Nell’omelia della messa domenicale, il primate maronita attacca i dirigenti che vorrebbero “modificare il volto” della nazione e insiste per la creazione di un esecutivo composto “in toto, non solo in parte, da figure indipendenti”. “Questa insistenza - ha aggiunto - nel voler bloccare la formazione di un nuovo esecutivo e di ignorare gli interessi del popolo e del Paese fanno parte di un progetto che mira a far cadere il Grande Libano per mettere le mani su ciò che resta".

Il Paese, aggiunge, “è alla mercé di forze interne ed esterne che lo vogliono colpire per interessi personali, confessionali e internazionali”. Da ultimo, pur senza nominarle il porporato si rivolge ai “sabotatori provenienti da diverse formazioni politiche” accusandole di non volere “uno Stato civile separato dalla religione”, una nazione “con diverse religioni e culture, come l’aveva immaginata il patriarca Élias Hoyek”.

A metà ottobre il presidente Michel Aoun ha affidato il mandato al già tre volte Primo Ministro Rafic Hariri, per favorire la nascita di un nuovo esecutivo.
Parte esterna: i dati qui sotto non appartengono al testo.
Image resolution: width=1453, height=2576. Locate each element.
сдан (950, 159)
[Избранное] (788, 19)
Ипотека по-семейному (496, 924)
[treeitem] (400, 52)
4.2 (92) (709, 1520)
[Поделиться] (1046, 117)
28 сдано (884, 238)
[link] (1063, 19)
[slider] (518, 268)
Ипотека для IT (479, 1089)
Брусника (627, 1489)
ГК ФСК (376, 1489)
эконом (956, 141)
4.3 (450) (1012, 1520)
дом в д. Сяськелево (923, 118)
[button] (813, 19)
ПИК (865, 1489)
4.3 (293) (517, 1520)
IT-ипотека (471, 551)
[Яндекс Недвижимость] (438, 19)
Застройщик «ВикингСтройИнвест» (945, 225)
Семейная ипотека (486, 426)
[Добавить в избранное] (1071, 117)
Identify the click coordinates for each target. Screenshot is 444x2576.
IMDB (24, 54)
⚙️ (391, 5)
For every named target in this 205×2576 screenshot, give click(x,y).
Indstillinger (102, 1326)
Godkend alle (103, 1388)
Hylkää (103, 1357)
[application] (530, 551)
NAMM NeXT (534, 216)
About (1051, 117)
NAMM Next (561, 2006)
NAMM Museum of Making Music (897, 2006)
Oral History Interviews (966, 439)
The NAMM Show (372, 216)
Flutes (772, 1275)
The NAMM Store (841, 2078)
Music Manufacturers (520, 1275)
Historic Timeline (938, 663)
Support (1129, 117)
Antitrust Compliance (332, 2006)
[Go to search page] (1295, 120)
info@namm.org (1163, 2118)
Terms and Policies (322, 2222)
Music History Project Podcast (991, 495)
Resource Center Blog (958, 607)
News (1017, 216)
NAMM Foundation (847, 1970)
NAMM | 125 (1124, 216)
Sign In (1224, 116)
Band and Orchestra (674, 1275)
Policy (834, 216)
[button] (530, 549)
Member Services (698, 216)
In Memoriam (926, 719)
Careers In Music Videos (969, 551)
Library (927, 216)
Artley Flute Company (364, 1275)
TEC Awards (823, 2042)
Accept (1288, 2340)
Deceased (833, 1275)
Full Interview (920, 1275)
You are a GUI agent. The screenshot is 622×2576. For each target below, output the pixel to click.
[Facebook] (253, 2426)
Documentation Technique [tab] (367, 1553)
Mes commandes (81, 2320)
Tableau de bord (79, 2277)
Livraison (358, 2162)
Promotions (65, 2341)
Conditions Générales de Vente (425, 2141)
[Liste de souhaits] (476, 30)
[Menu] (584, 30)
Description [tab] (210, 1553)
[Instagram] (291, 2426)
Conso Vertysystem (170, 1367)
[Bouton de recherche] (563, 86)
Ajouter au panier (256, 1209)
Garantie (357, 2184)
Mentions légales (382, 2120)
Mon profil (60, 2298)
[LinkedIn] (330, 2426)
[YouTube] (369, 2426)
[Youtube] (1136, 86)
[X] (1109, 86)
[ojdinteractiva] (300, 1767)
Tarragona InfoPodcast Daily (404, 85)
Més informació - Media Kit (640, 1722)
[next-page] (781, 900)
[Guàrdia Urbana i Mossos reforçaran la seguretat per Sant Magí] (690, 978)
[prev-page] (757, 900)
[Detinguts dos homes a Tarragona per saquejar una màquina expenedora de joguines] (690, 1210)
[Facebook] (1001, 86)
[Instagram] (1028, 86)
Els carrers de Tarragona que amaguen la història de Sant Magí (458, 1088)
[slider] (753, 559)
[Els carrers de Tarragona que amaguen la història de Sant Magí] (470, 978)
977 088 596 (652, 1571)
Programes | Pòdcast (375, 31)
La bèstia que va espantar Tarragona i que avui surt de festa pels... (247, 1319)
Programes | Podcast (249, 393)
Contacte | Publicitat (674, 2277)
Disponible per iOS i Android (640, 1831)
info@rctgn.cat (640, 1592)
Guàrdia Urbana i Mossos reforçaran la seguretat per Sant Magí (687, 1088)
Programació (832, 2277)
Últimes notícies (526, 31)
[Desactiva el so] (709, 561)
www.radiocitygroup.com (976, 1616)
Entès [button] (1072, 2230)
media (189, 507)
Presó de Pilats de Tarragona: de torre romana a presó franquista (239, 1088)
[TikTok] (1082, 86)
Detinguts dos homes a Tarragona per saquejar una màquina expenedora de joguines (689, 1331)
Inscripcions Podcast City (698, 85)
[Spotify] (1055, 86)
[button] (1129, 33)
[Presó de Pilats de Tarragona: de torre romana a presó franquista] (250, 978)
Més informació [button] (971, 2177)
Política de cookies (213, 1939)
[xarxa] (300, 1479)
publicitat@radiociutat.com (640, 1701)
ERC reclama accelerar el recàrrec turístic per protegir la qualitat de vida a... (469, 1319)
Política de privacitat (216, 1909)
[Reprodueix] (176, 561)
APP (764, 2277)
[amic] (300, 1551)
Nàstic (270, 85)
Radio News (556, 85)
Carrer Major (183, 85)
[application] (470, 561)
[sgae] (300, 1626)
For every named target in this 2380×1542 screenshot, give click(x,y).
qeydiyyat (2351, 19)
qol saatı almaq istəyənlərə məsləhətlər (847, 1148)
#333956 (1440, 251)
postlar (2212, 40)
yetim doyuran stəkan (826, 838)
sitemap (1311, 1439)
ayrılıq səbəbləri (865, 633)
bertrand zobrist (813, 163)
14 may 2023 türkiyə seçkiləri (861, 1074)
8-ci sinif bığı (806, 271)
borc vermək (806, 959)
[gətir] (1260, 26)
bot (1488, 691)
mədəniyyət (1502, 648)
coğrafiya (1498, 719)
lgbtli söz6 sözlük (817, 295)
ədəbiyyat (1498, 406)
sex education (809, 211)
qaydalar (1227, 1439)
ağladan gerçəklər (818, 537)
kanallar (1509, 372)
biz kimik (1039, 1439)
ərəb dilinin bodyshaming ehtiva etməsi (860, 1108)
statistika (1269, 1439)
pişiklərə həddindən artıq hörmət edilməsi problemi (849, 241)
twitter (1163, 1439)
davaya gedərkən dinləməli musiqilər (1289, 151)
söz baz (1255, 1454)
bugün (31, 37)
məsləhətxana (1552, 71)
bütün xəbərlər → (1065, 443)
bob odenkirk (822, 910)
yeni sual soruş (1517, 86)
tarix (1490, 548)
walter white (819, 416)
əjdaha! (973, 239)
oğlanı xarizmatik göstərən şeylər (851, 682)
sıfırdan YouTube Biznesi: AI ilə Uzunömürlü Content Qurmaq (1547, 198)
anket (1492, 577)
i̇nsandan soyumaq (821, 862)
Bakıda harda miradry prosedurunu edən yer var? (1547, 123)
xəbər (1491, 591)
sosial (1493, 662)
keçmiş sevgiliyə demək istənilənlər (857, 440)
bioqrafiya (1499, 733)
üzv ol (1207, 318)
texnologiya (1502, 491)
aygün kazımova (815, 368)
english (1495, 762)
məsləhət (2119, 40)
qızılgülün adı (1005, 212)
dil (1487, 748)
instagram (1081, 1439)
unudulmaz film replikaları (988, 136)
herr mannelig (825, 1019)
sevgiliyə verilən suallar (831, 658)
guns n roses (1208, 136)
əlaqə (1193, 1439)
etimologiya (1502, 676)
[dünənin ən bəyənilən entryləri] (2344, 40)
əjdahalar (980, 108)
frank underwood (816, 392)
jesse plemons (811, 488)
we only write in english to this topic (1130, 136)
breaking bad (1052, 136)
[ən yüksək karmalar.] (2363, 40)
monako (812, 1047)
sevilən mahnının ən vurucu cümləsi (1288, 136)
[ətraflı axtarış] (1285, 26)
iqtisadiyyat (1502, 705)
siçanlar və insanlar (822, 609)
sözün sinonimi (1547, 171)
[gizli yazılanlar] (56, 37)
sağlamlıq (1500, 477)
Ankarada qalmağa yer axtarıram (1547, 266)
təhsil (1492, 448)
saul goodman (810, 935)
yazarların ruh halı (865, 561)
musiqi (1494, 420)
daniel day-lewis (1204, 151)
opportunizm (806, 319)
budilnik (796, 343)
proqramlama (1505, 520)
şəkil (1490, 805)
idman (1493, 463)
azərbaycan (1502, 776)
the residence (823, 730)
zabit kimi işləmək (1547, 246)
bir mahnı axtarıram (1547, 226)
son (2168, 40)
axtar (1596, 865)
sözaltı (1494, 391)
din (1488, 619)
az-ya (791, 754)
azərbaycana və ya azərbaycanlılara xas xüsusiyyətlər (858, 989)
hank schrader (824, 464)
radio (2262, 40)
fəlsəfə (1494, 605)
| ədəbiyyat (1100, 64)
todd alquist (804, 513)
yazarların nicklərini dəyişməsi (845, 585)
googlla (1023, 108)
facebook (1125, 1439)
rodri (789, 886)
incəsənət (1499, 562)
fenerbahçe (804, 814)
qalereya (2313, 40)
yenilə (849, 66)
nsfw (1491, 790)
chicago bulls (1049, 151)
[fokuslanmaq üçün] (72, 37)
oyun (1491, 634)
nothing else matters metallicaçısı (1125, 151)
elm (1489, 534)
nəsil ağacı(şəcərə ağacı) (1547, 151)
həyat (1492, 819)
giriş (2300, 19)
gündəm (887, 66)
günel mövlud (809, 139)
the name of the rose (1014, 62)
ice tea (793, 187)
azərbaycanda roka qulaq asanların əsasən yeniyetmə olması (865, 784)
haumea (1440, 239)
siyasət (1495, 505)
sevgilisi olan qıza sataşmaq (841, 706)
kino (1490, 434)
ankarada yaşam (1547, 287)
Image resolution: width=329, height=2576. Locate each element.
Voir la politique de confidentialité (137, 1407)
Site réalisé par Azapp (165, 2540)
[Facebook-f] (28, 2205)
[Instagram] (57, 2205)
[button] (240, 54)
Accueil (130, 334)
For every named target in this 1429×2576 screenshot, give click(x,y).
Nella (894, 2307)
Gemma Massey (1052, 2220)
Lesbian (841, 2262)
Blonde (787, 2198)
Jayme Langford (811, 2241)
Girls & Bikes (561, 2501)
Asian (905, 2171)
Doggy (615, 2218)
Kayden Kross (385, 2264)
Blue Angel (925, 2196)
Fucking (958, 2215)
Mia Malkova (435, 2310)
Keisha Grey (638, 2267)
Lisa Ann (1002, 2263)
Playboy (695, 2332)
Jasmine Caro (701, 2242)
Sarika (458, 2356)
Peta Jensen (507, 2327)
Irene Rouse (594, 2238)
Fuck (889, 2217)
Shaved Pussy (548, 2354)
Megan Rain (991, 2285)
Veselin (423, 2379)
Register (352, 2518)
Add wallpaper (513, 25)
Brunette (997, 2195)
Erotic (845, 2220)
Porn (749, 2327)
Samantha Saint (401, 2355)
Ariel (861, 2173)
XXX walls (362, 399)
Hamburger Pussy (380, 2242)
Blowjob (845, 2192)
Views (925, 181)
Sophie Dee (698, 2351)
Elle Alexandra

La crisi attraversata nell’ultimo anno è solo una delle difficoltà che riguardano politica, economia e le stesse istituzioni. Una situazione precaria, cui il Covid-19 e la doppia esplosione al porto di Beirut hanno dato il colpo di grazia, spingendo il 55% della popolazione sotto la soglia di povertà in un contesto di emergenza continua. L’estrema precarietà ha innescato un aumento dei suicidi e una corsa all’acquisto dei pochi farmaci rimasti, mentre gli ospedali versano in condizioni catastrofiche

Durante la messa celebrata ieri nella chiesa di san Giorgio dei greco-ortodossi il metropolita Élias Audi, ha attaccato la classe dirigente per la gestione del dossier governativo e gli interventi post esplosione al porto di Beirut. “I responsabili - ha affermato nell’omelia - si preoccupano solo di se stessi” e di contrattare questo o quel ministero, ma è arrivato il momento di “smetterla di tergiversare” per formare un verso esecutivo. “Non è troppo tardi - ha aggiunto, dopo aver elencato i molti fallimenti della classe dirigente - per riprendere le fila del discorso e capire che state portando il Libano in fondo a un baratro” dal quale rischia di non riprendersi.